Emmanuel Macron, France’s president, has accused his far-right rival Marine Le Pen of being beholden to Vladimir Putin and of risking civil war in France with her plans to curb Islamism.
But in a combative television debate four days before the final vote of the presidential election, Macron was unable to land the same kind of killer blows that sealed Le Pen’s defeat in 2017.
Le Pen, who has her best chance to date of becoming France’s first woman president and its first far-right head of state since the second world war, outlined her plans to drastically reduce “massive, anarchic” immigration, reform the EU and impose law and order.
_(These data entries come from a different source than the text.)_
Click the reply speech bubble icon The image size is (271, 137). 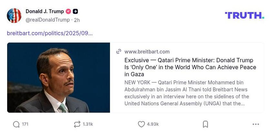tap(16, 124)
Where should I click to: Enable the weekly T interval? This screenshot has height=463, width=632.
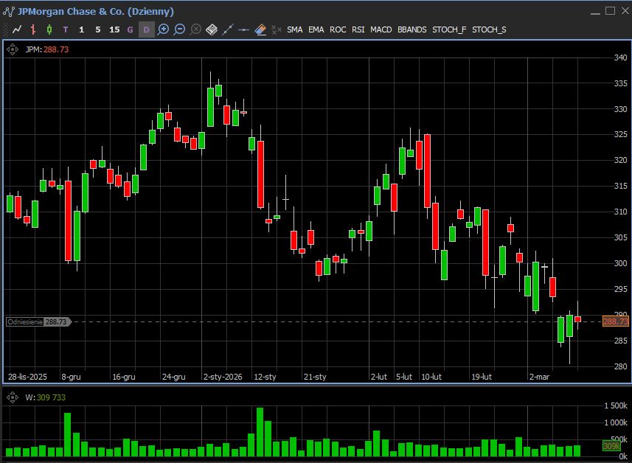[66, 29]
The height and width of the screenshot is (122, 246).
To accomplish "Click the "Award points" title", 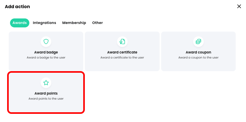I will [46, 93].
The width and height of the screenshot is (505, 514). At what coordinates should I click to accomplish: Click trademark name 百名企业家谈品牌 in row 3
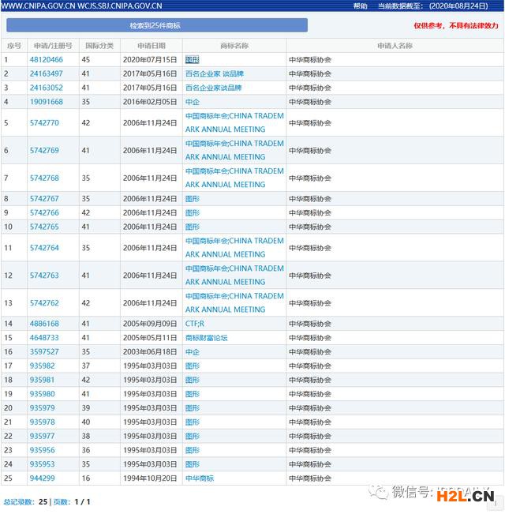pos(214,88)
She accused the liberal Macron of having a “very bad economic record” and “an even worse social record” as president.
During nearly three hours of sometimes tetchy confrontation on pre-selected topics, Macron repeatedly interrupted Le Pen, questioning her facts before sitting back looking sceptical with his arms folded.
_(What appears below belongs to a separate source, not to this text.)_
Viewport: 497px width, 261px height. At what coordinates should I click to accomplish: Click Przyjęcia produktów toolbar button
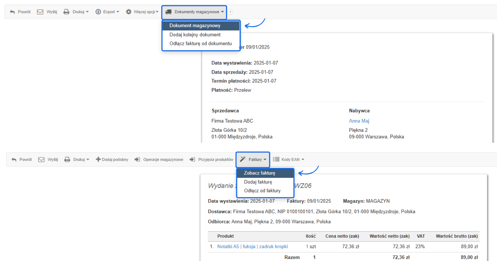click(211, 160)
At one point, Léa Salamé, one of two journalist moderators ensuring that the two had equal time to talk, told the president: “Emmanuel Macron, let her speak!”
As expected, Macron ruthlessly exploited one of Le Pen’s weak points: her previous links to Putin and a loan to her party from a Russian bank in 2014 that is still being repaid. “You depend on Russian power and you depend on Putin,” he said. When she talked about Russia, he added, she was “talking to her bankers”.
Le Pen was on the defensive and agreed on the need to help Ukraine in its war against the Russian invasion, but she stood by her rejection of sanctions on the Russian oil and gas on which much of western Europe depends. “We can’t commit hara-kiri in the hope of doing financial damage to Russia, which will no doubt sell its oil and gas to other countries anyway,” she said.
Macron, who is seeking to win round voters who supported the far-left candidate Jean-Luc Mélenchon in the first round of the election on April 10, also harshly criticised Le Pen’s plan to ban Muslim women from wearing headscarves in public, saying that it would be dangerous as well as unconstitutional.
“You will trigger civil war if you do that,” he said, prompting Le Pen to accuse him of making a “very serious” accusation.
Five years ago, Le Pen’s debate performance was considered a disaster even by her own campaign team after she stumbled over business and economic policy questions when challenged by Macron.
Her performance was more assured on Wednesday night, but she still seemed uncomfortable at times. Macron, a former finance minister and Rothschild banker, clearly had the advantage when discussing topics such as unemployment, investment and start-ups.
On the campaign trail around France, Le Pen has successfully focused on the rising cost of living, rather than traditional far-right concerns about immigration and crime. She has also attacked one of Macron’s most unpopular manifesto pledges, a gradual increase in the retirement age from 62 to 65 to reduce the cost of the country’s pension system.
“Retirement at 65 is an absolutely unacceptable injustice,” she said during the debate.
Opinion polls suggest Macron will narrowly win the second-round vote on Sunday, although the most recent surveys show his lead increasing slightly. A Harris Interactive poll published on Wednesday gave him 54 per cent of voting intentions, an eight-point lead over Le Pen’s 46 per cent.